== What you should do ==
Word for word, restate all of the entries.

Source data

+===+

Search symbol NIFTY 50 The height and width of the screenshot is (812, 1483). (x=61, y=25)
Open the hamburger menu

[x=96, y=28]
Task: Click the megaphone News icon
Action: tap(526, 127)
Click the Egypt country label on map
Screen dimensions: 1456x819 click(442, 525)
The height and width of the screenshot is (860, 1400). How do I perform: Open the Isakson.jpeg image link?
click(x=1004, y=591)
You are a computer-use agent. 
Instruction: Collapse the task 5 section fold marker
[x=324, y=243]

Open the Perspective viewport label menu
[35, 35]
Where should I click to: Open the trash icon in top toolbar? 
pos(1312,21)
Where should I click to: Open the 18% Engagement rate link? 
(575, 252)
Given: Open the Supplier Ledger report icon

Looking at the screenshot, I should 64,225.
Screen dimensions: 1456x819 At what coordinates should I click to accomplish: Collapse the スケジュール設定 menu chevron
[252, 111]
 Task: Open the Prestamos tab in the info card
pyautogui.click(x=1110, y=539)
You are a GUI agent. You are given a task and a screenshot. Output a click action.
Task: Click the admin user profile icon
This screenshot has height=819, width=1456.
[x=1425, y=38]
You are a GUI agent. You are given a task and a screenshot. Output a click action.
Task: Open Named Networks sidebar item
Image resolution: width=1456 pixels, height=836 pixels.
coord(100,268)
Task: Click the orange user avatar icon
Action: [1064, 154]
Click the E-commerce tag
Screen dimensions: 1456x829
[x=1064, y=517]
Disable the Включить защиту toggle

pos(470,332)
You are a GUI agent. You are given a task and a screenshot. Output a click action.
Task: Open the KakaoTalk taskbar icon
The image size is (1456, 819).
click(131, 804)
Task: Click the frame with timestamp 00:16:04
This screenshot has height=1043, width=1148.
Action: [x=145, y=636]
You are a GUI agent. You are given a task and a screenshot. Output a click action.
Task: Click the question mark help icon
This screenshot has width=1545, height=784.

+===+

== Output of the exercise ==
Search symbol NIFTY 50 The height and width of the screenshot is (812, 1483). (x=61, y=25)
Open the hamburger menu

[x=96, y=28]
Task: Click the megaphone News icon
Action: tap(526, 127)
Click the Egypt country label on map
Screen dimensions: 1456x819 click(442, 525)
The height and width of the screenshot is (860, 1400). How do I perform: Open the Isakson.jpeg image link?
click(x=1004, y=591)
You are a computer-use agent. 
Instruction: Collapse the task 5 section fold marker
[x=324, y=243]

Open the Perspective viewport label menu
[35, 35]
Where should I click to: Open the trash icon in top toolbar? 
pos(1312,21)
Where should I click to: Open the 18% Engagement rate link? 
(575, 252)
Given: Open the Supplier Ledger report icon

Looking at the screenshot, I should 64,225.
Screen dimensions: 1456x819 At what coordinates should I click to accomplish: Collapse the スケジュール設定 menu chevron
[252, 111]
 Task: Open the Prestamos tab in the info card
pyautogui.click(x=1110, y=539)
You are a GUI agent. You are given a task and a screenshot. Output a click action.
Task: Click the admin user profile icon
This screenshot has height=819, width=1456.
[x=1425, y=38]
You are a GUI agent. You are given a task and a screenshot. Output a click action.
Task: Open Named Networks sidebar item
Image resolution: width=1456 pixels, height=836 pixels.
coord(100,268)
Task: Click the orange user avatar icon
Action: [1064, 154]
Click the E-commerce tag
Screen dimensions: 1456x829
[x=1064, y=517]
Disable the Включить защиту toggle

pos(470,332)
You are a GUI agent. You are given a task and a screenshot. Output a click action.
Task: Open the KakaoTalk taskbar icon
The image size is (1456, 819).
click(131, 804)
Task: Click the frame with timestamp 00:16:04
This screenshot has height=1043, width=1148.
Action: [x=145, y=636]
You are a GUI agent. You are given a task and a screenshot. Output a click action.
Task: Click the question mark help icon
This screenshot has width=1545, height=784.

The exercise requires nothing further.